Articles - Motor Insurance Market Shift in H1 2025


After a year of record shopping and switching activity in 2024[i], the number of U.K. consumers searching for a better deal or switching motor insurance provider declined during the first half of 2025. At the same time, smaller insurance providers gained some ground from the Top 10. The report, which tracks billions of motor insurance shopping transactions across the U.K., offers a detailed snapshot of how consumers, insurance providers, and market forces evolved during the first half of 2025 — and what might lie ahead for 2026.

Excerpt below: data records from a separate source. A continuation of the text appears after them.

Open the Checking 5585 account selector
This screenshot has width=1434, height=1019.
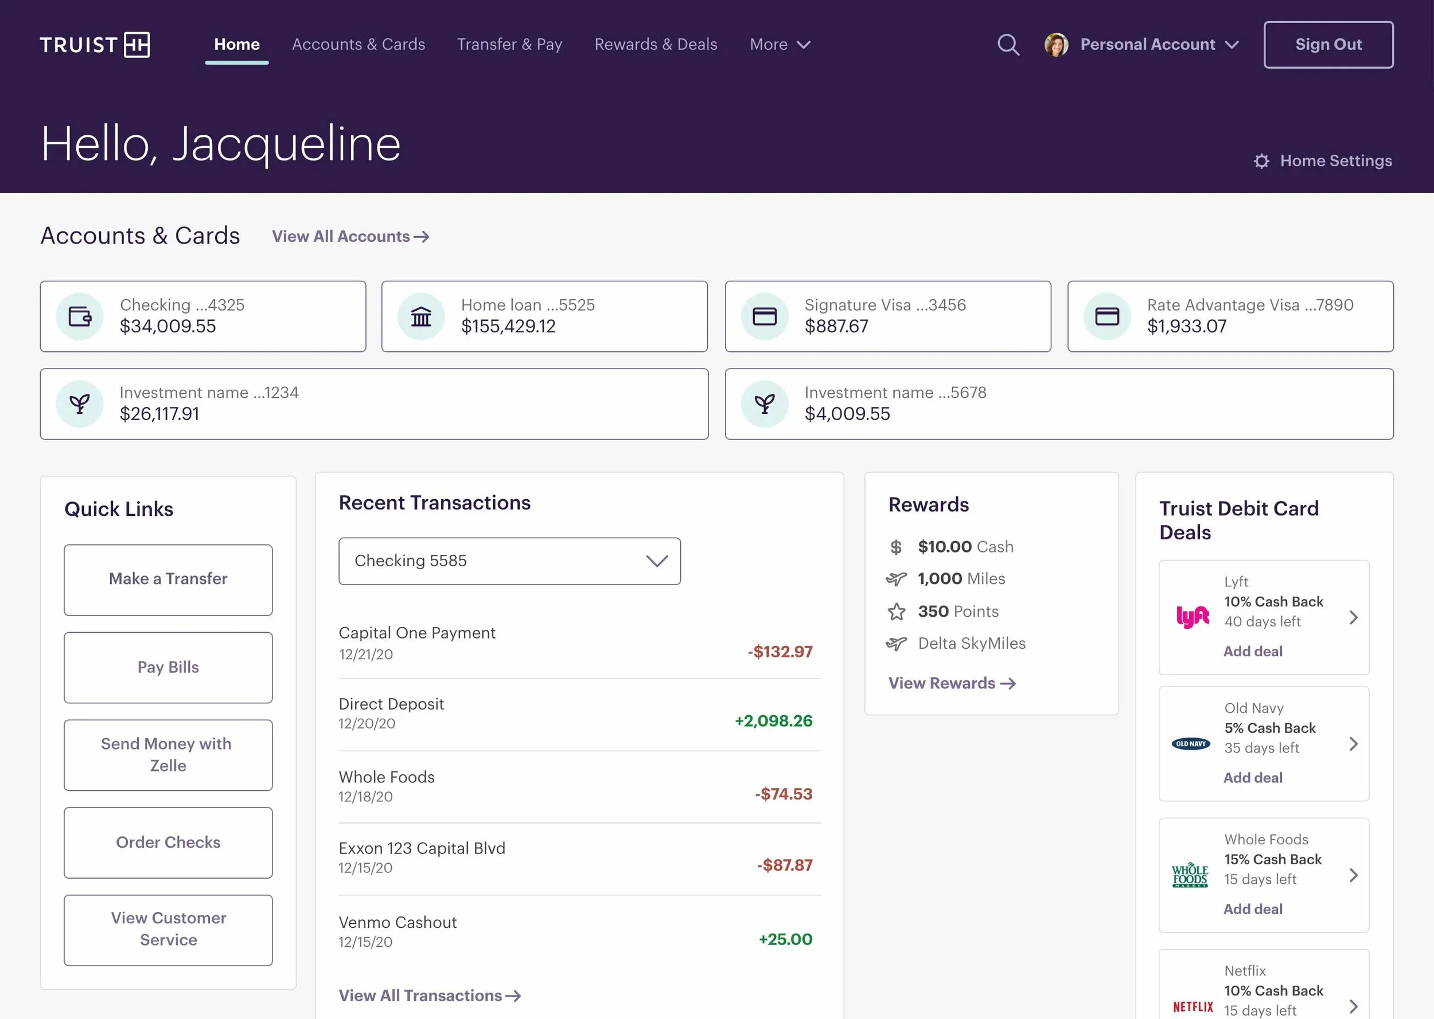509,561
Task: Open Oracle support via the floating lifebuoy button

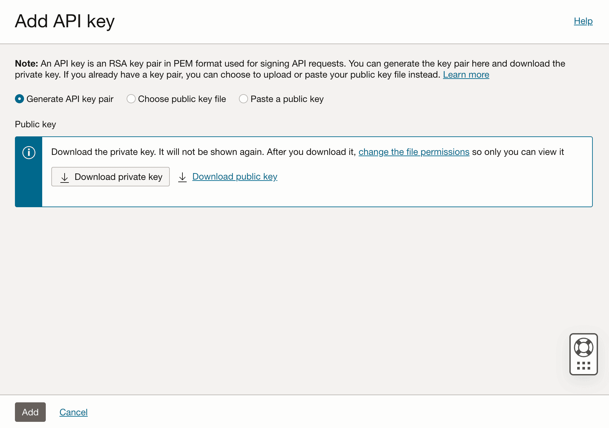Action: [x=583, y=354]
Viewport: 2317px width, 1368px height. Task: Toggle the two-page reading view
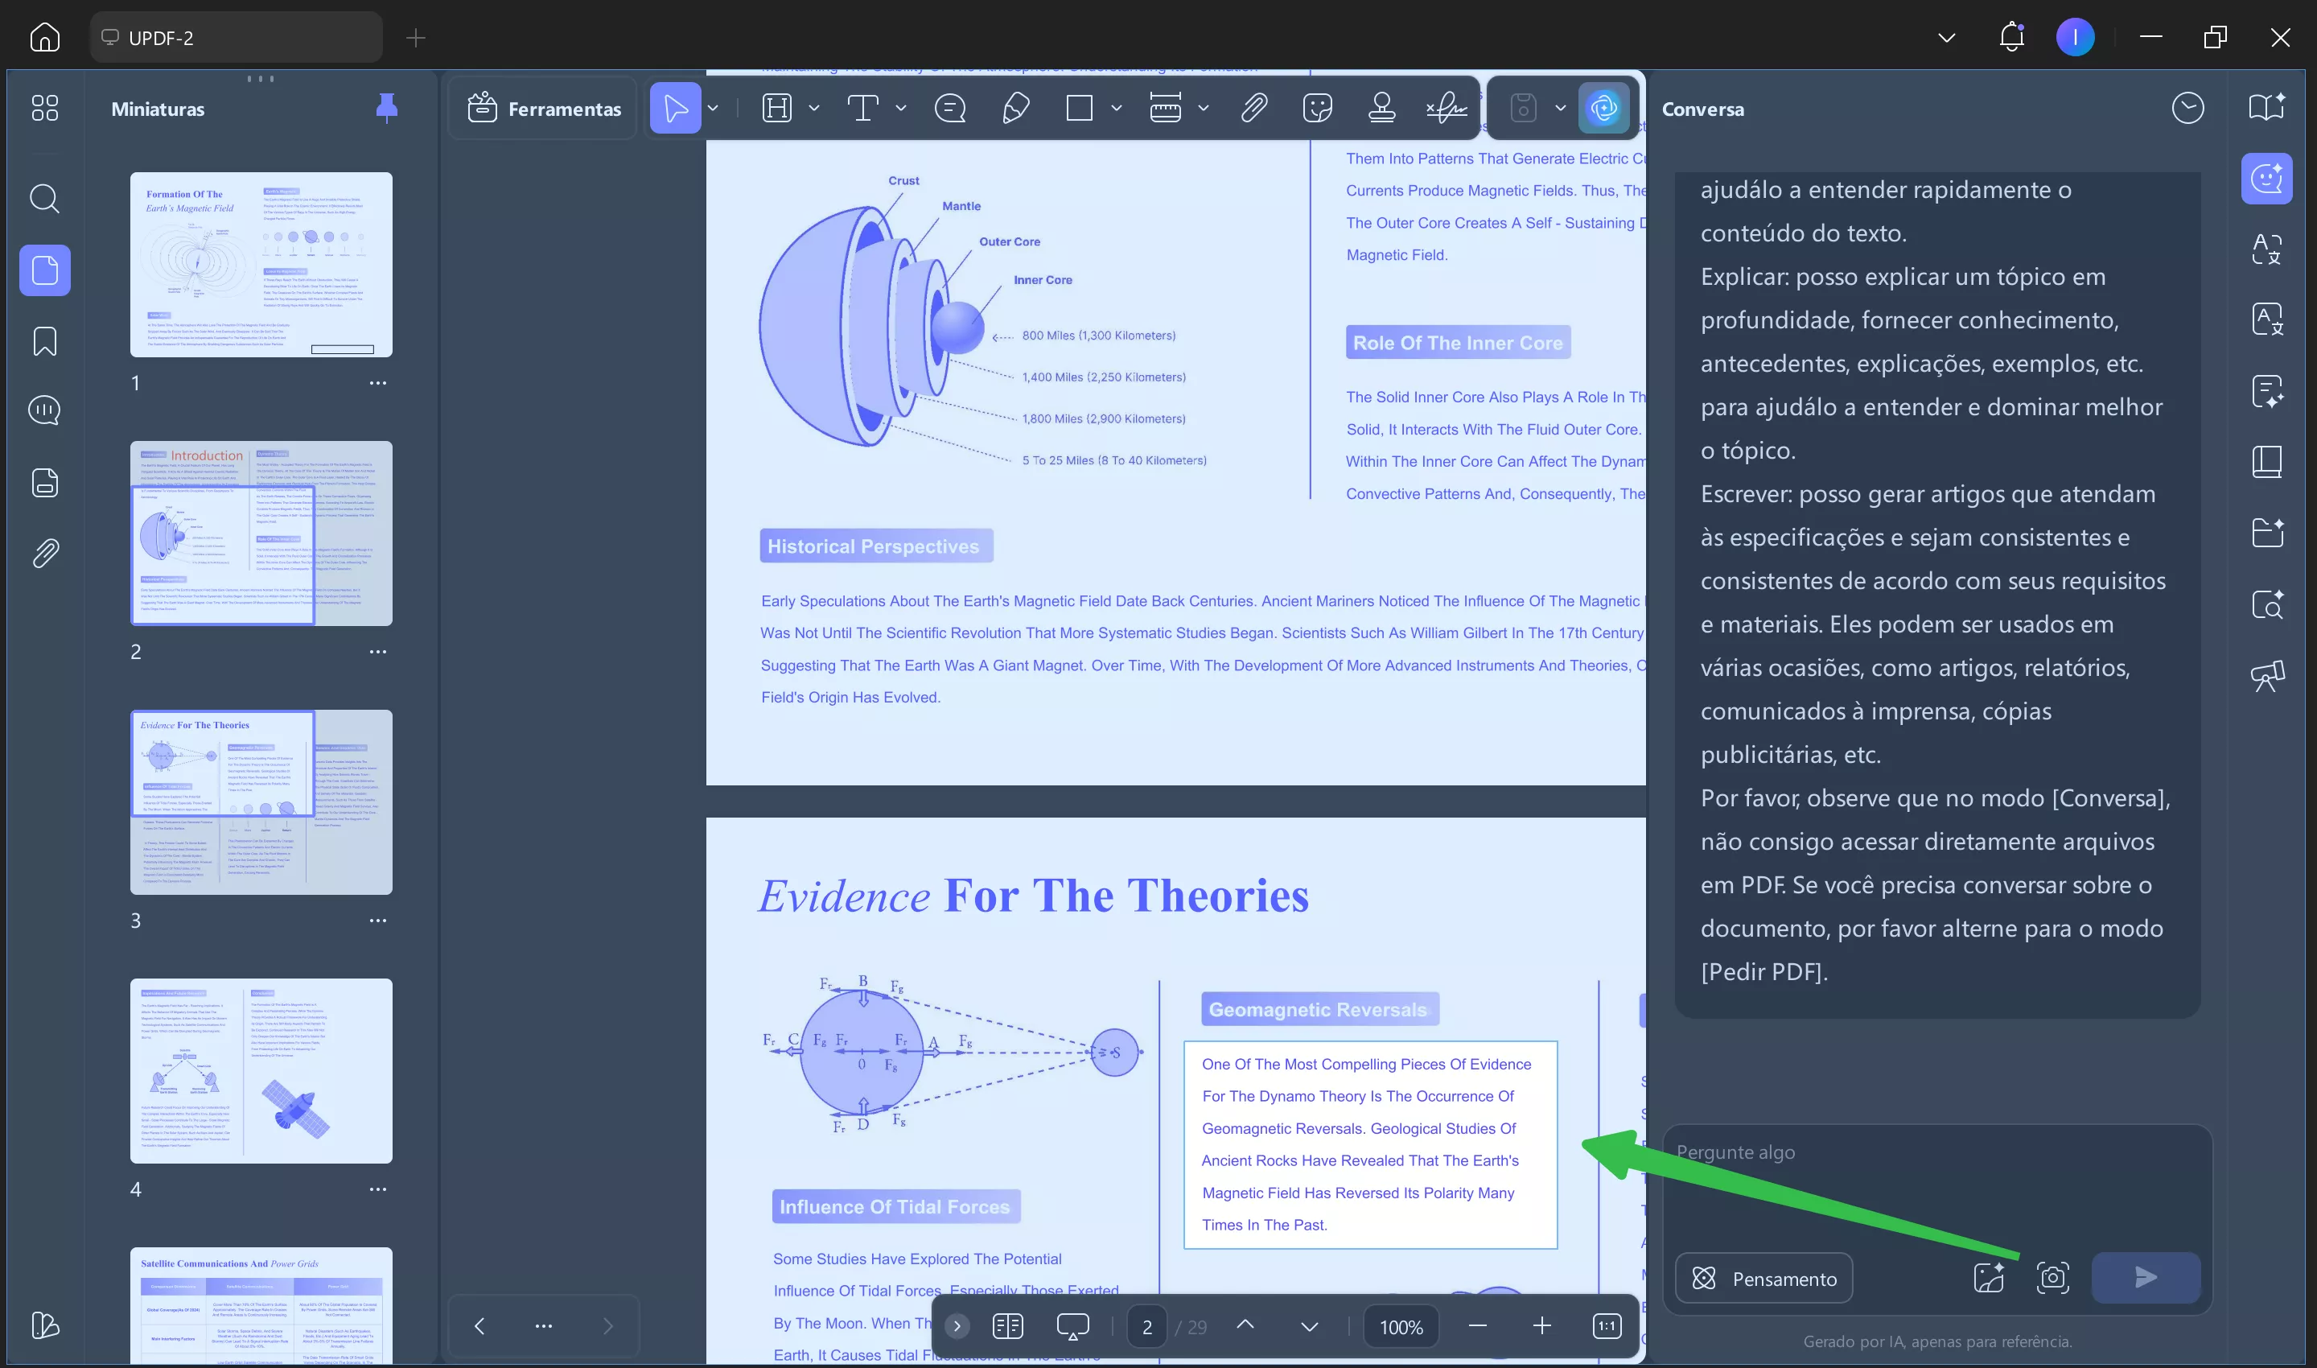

By Tom Lawrie-Fussey, associate vice president product management, LexisNexis Risk Solutions, UK and Ireland

In a market as competitive as U.K. motor insurance, having a clear understanding of the wider landscape is critical. Insurance providers need to understand how they are performing relative to the rest of the market to contextualise their own results and make strategic decisions in an environment where small changes in behaviour or pricing can have a big impact on performance.

Shopping and Switching Ease as Motor Insurance Premiums Fall
2024 was marked by surging premiums and record levels of switching but as premiums started to fall in early 2025, shopping and switching behaviour altered. LexisNexis® Risk Solutions data shows around 20,000 fewer people per day shopped for motor insurance from January to the end of June 2025 compared to the same period in 2024.

Switching also slowed. In H1 2024, 25% of policyholders switched provider, but that figure fell slightly to 22% in H1 2025. Switching declined most noticeably in Q1 2025 before stabilising in Q2 as motor insurance premiums began to level off.

While this cooling trend in shopping seems closely tied to what’s been happening with premiums, it could be short-lived. With repair and theft costs rising[ii], there’s a growing expectation that motor insurance premiums will begin to climb again.

Smaller Insurance providers gain some ground
For two consecutive years, the U.K.’s Top 10 motor insurance providers dominated net policy gains —consistently winning more policies than they lost. Some of these new customers may have moved over to Top 10 insurers following market exits by RSA, Zurich, and Covea Direct.

However, in H1 2025, falling premiums appear to have given the rest of the market outside of the Top 10 an opportunity to gain some ground, with smaller insurance providers seeing a 30% increase in net customer gains.

This highlights how quickly consumer loyalty can shift when pricing pressures change. Some smaller brands appeared to capitalise on softer pricing conditions, while major players appeared to focus more on profitability and risk quality.

That dynamic could soon swing again. As premiums begin to edge upward — driven by higher repair costs and the ongoing rise in thefts — larger insurance providers, with their scale and pricing power, may start regaining ground.

Cancellations Tell Another Story
Behind the headline numbers, the LexisNexis® Insurance Demand Meter U.K. H1 2025 also sheds light on cancellation trends, offering clues about customer stability and risk management across the sector.

In H1 2025, policies from the Top 10 insurance providers were less likely to be cancelled within the first three months of starting, compared to the rest of the market. This suggests the biggest brands were attracting more consistent and loyal policyholders — likely supported by stronger risk assessment processes at the point of quote.

For smaller insurance providers, the picture is more mixed. Cancellations within three months of policy inception were 29% higher for providers outside the Top 10, implying that the net gain in customers came with a higher risk of churn or fraud.

At the same time, the Top 10 insurance providers acted faster when cancellations did occur. Based on the LexisNexis Risk Solutions data for insurer-led cancellations, the Top 10 cancelled 23% more policies during the first 15 days of policy inception H1 2025, compared to the same period in 2024. This trend points to more efficient fraud screening and early intervention.

Ageing Cars and Declining Values
Another telling trend revealed in the LexisNexis® Insurance Demand Meter U.K. H1 2025 is the continued ageing of the U.K.’s car parc. The average insured vehicle value has dropped by almost £500 since late 2023, from around £11,000 to £10,500. Over the same period, the average vehicle age increased by four months to nearly 11 years old.

This shift reflects ongoing economic pressures that have meant some motorists are holding onto their vehicles for longer. Despite this, the proportion of brand-new cars (less than one year old) in the insured vehicle mix has ticked up slightly — from 2.6% in late 2023 to 3.1% in H1 2025 — possibly aided by easing interest rates and improved access to finance.

What It Means for Insurance Providers
Falling premiums have brought relief to consumers, but the underlying pressures of rising repair costs and theft continue to mount. As these factors feed back into pricing, larger insurance providers may rebalance the win/loss ratio and attract customers away from their smaller rivals in 2026.

Having access to detailed, individual-level data is vital when pricing motor insurance, but it is the ability to place that insight within a broader market context that truly drives competitive advantage. Insurance providers that use the current period to look outside their own four walls will stand a greater chance of strengthening pricing discipline, enhancing fraud detection, and refining risk selection, putting in them in the best place to thrive when rates start to rise again.